Ergonomic Iteration of a String + Subsections of that String

I'm looking for an ergonomic way to generate an Iterator<Item = &str> which will break early when a certain condition is met, so I can iterate over values without duplicating my logic. Two examples for an actual use-case exist that I can think of:

  1. File-system paths, e.g. /var/lib/something.txt should yield:
    • /var/lib/something.txt
    • /var/lib
    • /var
  2. Rust module paths, e.g. a::b::c should yield:
    • a::b::c
    • a::b
    • a

I essentially have a HashMap<String, Rule> that I need to check in a depth-first fashion for a string key. Here is the code that I have that works, but is not ergonomic and duplicates logic:

pub struct Rule(usize); // for ease

fn find_most_specific_rule(actual: &str, rules: &HashMap<String, Rule>) -> Option<&Rule> {
    // FIXME how can we get rid of this extra block of code ergonomically?
    if let Some(rule) = rules.get(actual) {
        return Some(rule);
    }

    let mut actual = actual;

    while let Some((base, _)) = actual.rsplit_once("::") {
        if let Some(rule) = rules.get(base) {
            return Some(rule);
        }

        // FIXME this is unideal as well
        actual = base;
    }

    None
}

Here are some tests that should hopefully further elucidate what the intended outcome should be:

#[test]
fn test_rule_finding() {
    // build rule set
    let m: HashMap<String, Rule> =  {
        let mut m = HashMap::new();
    
        // affect all children of a::b::c
        m.insert("a::b::c".into(), Rule(3));
        // affect all children of a::b (unless a more specific rule is found)
        m.insert("a::b".into(), Rule(2));
        // affect all children of a (unless a more specific rule is found)
        m.insert("a".into(), Rule(1));

        m
    }; 

    // all children of a::b::c should receive rule 3
    assert_eq!(Some(Rule(3)), find_most_specific_rule("a::b::c::d", &m));
    assert_eq!(Some(Rule(3)), find_most_specific_rule("a::b::c::different", &m));

    // all children of a::b should receive rule 2 unless a more specific rule is matched
    assert_eq!(Some(Rule(2)), find_most_specific_rule("a::b::not_c", &m));
    assert_eq!(Some(Rule(2)), find_most_specific_rule("a::b::another_not_c", &m));

    // all children of a should receive rule 1 unless a more specific rule is matched
    assert_eq!(Some(Rule(1)), find_most_specific_rule("a::not_b", &m));
    assert_eq!(Some(Rule(1)), find_most_specific_rule("a::another_not_b", &m));
}

In my implementation code, there are a few things (as noted) that I'd really like to get rid of:

  1. I have a completely separate if statement at the beginning of the function which largely duplicates the logic of the while loop.
  2. I'm using a mutable string reference that I have to update at the end of each loop iteration, and this also seems error-prone.

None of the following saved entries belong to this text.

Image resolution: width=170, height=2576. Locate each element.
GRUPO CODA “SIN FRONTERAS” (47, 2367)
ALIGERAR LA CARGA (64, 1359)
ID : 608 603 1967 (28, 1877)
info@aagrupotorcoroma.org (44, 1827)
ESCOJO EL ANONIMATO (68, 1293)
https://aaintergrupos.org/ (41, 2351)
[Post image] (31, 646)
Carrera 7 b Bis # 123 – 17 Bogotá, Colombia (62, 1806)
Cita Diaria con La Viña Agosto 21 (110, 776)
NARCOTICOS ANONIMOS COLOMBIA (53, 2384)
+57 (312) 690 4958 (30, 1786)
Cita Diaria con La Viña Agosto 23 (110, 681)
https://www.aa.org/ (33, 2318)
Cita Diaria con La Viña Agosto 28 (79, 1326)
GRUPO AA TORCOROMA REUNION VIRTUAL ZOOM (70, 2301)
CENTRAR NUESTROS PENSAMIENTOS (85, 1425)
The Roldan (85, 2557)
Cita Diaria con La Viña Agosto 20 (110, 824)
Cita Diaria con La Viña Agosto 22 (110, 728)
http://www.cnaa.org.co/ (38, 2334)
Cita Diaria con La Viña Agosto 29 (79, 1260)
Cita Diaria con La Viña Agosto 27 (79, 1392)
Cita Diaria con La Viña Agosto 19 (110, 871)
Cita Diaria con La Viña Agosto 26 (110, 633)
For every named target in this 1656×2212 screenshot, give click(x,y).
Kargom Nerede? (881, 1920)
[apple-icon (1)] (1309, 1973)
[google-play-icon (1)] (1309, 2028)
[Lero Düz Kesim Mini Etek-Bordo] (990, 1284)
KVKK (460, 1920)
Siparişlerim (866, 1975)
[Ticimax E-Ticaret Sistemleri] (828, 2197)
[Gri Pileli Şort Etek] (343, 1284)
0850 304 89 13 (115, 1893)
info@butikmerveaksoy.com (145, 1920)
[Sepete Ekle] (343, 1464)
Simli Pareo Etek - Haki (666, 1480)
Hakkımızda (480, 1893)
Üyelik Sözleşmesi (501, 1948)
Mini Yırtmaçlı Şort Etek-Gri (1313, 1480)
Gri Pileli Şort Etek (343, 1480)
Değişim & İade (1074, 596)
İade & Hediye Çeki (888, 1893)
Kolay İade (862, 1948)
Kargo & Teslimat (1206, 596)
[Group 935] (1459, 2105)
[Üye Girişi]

What would be most ideal would be to create an iterator which yields the string itself as the first value, and then progressively uses str::rsplit_once to cut the string down and walk up the module path.

What iterator methods am I looking for here? What would be a more ergonomic way of approaching this?

I can imagine something like:

fn reverse_prefixes(str: &str) -> impl Iterator<Item = &str> {
    core::iter::successors(
        Some(str),
        |s| s.rsplit_once("::").map(|(head, _tail)| head)
    )
}

which in turn simplifies your function to

fn find_most_specific_rule<'a>(actual: &str, rules: &'a HashMap<String, Rule>) -> Option<&'a Rule> {
    reverse_prefixes(actual).find_map(|suffix| rules.get(suffix))
}

Playground.

1 Like

Incidentally one of your tests doesn't pass with your OP code.

The bug:

     while let Some((base, _)) = actual.rsplit_once("::") {
-        if let Some(rule) = rules.get(actual) {
+        if let Some(rule) = rules.get(base) {
             return Some(rule);
         }
1 Like

On nightly there is the remainder method RSplit in std::str - Rust. On stable, I would write your code as

loop {
    if let Some(rule) = rules.get(current) {
        return Some(rule);
    }
    (current, _) = current.rsplit_once(delimiter)?;
}

Thanks for pointing that out, I fixed the code above. I just wrote this code into the browser, didn't copy paste it, so didn't have the compiler check it.